For other organizations, the lesson is clear: AI programs will stall if the culture is not prepared for ongoing change. Top-down commitment and sustained change management are as critical to AI readiness as the underlying technology choices.

Key takeaways for IT and finance leaders considering SAP-based AI

Western Sugar’s experience offers a pragmatic blueprint for enterprises weighing SAP S/4HANA Cloud Public Edition and SAP Business AI:

1. AI readiness starts years before AI deployment.
Western Sugar’s AI capabilities rest on decisions made a decade earlier to escape technical debt, embrace SAP’s standard processes, and migrate to a clean-core cloud ERP. Organizations still anchored in heavily customized, on-premise systems may need a similar reset before they can fully benefit from embedded AI.

2. A clean core is not just an IT principle; it is an AI enabler.
Standardized data structures, consistent workflows, and upgrade-safe integrations are what allow SAP to deliver AI features that work “out of the box” in core finance, procurement, and operations scenarios.

3. Automation exposes process weaknesses — and improves them.
Western Sugar’s touchless invoice processing highlights how AI both relies on and reinforces upstream process discipline.
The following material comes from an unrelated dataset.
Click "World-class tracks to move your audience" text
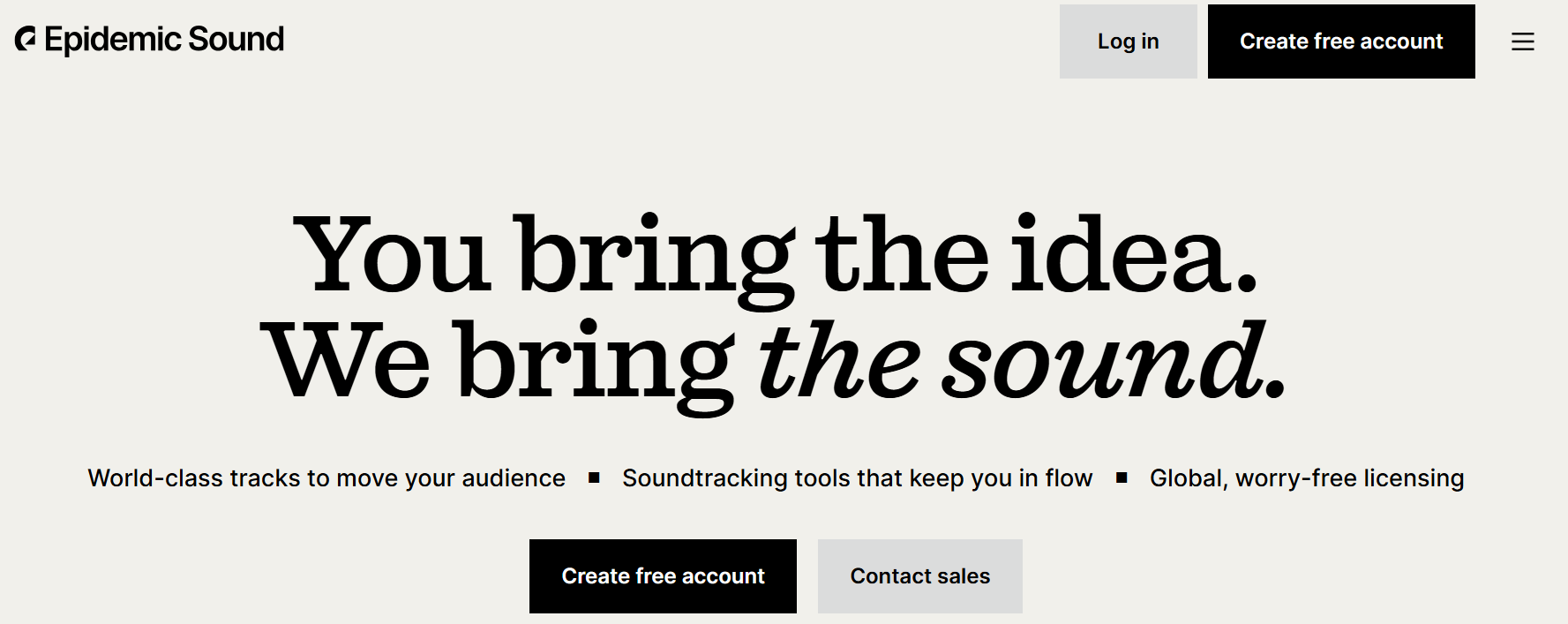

The more consistent the purchase-to-pay chain, the higher the automation rate; the exceptions signal where processes need refinement.

4. Visibility is a major part of the ROI.
Beyond direct cost savings in the six-figure range, Western Sugar gained a real-time cockpit for procurement, increasing control and enabling more proactive management. Future initiatives, from AI-driven month-end close to predictive maintenance, build on this same visibility.

5. Culture and leadership determine the pace of AI adoption.
Cloud ERP introduced continuous change as a normal condition. Executive sponsorship and deliberate change management turned that into a competitive advantage, enabling Western Sugar to take on progressively more advanced AI initiatives.

Starting late is still better than not starting at all

Western Sugar’s early move to the cloud gave it a head start. The company has spent a decade building the standardized processes, data quality, and cultural resilience that now underpin its AI strategy.

But Caluori is explicit that waiting is not an option for organizations that want to remain competitive. In his view, enterprises must “embrace these changes, otherwise you’re left behind.” Continuous improvement, delivered via SAP’s cloud upgrades and now amplified by integrated AI capabilities, is becoming a baseline expectation rather than an optional enhancement.

For IT leaders and finance and operations executives evaluating SAP-based AI, the implication is straightforward: the most important AI decision you may make this year is not about a specific model or use case. It is about whether you are prepared to commit to a clean-core, cloud-based ERP foundation — and to the organizational change that comes with it.

Western Sugar’s journey suggests that once that foundation is in place, AI can move from a distant aspiration to a practical, incremental driver of automation, savings, and resilience across the business.